Poaching is decimating the elephant population in Gabon and the rest of the continent. In the last decade, over 15,000 of Gabon’s 22,000 elephants have been killed by poachers in Minkebe National Park. The battle to save these animals is reaching crisis levels, with Gabonese President Ali Bongo Ondimba requesting help to fight this illegal trade. Twelve British soldiers have responded to Ondimba’s call.
The Northern Ireland-based soldiers will work with local rangers at a training center in Mokekou, the BBC reports. The troops, who come from the Royal Scots Borderers, the Rifles and other specialist corps, will help on a tactical level. They will share operational expertise with local rangers, which includes surveillance, analysis and use of criminal intelligence to target and prosecute poachers, UTV reports.
The operation will be led by Major Mark Shercliff, who told UTV that “military input cannot solve this alone, but it can help at the tactical level.”

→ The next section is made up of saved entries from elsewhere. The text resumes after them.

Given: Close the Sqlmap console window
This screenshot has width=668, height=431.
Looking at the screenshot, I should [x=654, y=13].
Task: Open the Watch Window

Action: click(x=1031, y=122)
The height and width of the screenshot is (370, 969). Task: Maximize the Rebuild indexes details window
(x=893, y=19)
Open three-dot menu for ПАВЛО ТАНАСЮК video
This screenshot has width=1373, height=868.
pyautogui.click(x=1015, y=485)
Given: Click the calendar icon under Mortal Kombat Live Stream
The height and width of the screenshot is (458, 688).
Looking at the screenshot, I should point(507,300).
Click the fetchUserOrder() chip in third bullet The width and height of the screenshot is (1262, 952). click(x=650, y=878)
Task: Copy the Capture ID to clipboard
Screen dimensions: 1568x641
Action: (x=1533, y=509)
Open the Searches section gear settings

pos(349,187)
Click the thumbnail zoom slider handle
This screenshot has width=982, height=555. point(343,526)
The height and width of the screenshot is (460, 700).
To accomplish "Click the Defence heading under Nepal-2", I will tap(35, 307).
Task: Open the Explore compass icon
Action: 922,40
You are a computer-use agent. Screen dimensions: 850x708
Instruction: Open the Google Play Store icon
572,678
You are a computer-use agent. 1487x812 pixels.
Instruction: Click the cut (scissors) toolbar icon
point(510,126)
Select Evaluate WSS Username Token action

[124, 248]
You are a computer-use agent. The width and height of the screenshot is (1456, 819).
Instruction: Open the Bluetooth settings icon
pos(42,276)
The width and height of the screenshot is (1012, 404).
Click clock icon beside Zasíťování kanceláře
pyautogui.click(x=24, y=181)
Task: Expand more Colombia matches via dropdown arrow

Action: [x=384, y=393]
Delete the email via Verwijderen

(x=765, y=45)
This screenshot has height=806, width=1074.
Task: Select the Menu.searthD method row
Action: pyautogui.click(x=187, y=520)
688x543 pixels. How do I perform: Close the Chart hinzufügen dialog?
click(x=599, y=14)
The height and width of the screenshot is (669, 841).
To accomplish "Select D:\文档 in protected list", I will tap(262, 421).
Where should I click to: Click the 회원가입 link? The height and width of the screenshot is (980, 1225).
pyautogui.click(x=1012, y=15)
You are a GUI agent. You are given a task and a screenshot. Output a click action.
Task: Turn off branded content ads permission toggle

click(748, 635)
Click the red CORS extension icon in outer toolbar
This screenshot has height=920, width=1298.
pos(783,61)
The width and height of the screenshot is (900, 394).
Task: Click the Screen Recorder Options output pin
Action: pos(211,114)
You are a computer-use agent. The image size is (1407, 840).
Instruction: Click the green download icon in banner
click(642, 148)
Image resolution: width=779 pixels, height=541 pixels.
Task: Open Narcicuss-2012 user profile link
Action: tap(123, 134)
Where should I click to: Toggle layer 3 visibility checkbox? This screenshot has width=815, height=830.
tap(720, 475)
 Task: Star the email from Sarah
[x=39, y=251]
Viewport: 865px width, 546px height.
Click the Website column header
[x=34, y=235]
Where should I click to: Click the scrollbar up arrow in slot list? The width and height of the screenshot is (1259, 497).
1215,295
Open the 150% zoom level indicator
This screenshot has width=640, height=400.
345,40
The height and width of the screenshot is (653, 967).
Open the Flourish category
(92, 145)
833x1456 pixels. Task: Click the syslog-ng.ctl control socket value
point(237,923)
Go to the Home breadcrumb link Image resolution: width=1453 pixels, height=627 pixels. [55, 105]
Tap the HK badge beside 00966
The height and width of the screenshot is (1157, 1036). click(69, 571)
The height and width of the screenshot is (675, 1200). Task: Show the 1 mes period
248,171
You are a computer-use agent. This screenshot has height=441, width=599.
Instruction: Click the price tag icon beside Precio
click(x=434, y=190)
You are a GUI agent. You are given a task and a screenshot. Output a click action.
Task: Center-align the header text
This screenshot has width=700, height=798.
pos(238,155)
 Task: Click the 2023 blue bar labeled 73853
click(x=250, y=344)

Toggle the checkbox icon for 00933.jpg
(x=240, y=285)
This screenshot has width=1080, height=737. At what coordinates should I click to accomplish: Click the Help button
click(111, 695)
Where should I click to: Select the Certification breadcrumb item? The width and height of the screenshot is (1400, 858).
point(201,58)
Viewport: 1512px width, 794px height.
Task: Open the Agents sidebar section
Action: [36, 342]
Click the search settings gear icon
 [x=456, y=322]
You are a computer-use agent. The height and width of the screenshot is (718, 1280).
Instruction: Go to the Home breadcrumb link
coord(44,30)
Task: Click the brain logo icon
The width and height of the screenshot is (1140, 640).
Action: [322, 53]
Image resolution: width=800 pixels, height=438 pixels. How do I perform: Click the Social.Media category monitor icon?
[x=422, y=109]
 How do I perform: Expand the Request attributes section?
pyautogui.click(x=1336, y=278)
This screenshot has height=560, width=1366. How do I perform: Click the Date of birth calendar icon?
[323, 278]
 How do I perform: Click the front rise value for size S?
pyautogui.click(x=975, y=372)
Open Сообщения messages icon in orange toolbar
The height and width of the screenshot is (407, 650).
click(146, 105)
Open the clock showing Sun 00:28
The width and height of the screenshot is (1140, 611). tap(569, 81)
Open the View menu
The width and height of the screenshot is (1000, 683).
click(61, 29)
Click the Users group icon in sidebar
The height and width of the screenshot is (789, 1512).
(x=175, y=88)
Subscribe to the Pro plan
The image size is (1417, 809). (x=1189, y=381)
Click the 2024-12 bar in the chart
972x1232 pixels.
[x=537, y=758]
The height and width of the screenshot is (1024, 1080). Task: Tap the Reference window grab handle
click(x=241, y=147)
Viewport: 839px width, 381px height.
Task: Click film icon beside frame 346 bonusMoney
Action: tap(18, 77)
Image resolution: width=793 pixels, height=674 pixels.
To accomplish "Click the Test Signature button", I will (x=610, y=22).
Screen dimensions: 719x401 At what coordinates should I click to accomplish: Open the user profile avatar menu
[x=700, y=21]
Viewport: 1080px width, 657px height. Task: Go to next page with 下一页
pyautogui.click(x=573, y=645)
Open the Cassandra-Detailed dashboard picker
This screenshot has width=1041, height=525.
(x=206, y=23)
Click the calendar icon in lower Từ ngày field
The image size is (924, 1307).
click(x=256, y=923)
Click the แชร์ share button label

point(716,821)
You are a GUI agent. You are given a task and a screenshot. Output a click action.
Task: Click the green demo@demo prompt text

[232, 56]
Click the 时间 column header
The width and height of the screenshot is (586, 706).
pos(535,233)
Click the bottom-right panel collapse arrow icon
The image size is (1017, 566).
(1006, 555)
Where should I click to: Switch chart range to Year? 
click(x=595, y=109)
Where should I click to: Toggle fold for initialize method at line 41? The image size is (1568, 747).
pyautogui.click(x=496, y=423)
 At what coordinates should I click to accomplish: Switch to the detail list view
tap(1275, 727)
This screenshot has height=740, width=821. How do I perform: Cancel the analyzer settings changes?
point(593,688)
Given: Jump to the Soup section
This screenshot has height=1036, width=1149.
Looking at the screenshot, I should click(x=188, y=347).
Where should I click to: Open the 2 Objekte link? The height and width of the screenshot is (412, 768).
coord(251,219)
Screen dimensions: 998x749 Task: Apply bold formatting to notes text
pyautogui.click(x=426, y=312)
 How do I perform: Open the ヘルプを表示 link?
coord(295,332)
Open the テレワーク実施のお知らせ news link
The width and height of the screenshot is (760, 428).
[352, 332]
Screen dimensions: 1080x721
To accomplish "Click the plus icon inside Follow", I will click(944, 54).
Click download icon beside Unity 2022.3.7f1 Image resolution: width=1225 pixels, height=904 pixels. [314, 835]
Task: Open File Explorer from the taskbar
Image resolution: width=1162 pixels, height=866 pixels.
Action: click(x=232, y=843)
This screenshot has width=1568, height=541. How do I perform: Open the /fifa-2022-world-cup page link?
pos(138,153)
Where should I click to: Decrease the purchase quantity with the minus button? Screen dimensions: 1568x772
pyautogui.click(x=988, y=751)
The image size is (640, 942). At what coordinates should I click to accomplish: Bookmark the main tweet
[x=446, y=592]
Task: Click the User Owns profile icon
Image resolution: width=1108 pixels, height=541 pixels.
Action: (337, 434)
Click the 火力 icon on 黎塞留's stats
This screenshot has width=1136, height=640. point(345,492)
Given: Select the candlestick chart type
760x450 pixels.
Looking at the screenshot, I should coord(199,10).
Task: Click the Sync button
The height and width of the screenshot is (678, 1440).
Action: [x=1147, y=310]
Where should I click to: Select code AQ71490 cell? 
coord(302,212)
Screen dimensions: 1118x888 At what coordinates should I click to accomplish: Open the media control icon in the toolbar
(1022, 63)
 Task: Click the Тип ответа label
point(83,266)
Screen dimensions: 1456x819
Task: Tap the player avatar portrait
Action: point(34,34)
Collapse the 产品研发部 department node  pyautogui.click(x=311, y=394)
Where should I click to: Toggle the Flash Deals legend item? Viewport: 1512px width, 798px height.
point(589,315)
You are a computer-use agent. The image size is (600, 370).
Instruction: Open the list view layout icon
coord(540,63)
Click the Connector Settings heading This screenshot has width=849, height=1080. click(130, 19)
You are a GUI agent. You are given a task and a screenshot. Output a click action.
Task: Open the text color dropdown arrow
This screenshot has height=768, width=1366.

“There is a lot of work to be done above us all in the political sphere, by getting countries around the world to combat poaching in a way that is joined up. This is not a phenomenon that belongs to the single country or single continent,” he added
The international trade of ivory has been banned since in 1989, but poaching continues. Recent estimates suggest up to 30,000 African elephants are killed every year for their ivory. Africa was home to more than 1.3 million elephants, but fewer than 419,000 now remain. The World Wildlife Fund warns that the African elephant could become locally extinct in some parts of Africa within 50 years if current rates of population decline continue.
Gabon was the first country in central Africa to burn the government-held stockpile of ivory in 2012. Conservationists hoped the stunt would send a message to those who supply the market. Following the “Ivory Crush” event where one ton of ivory was destroyed, Obama announced sweeping new measures to restrict the sale of ivory within the U.S. The U.S. and China make up the world’s largest market for ivory product sales.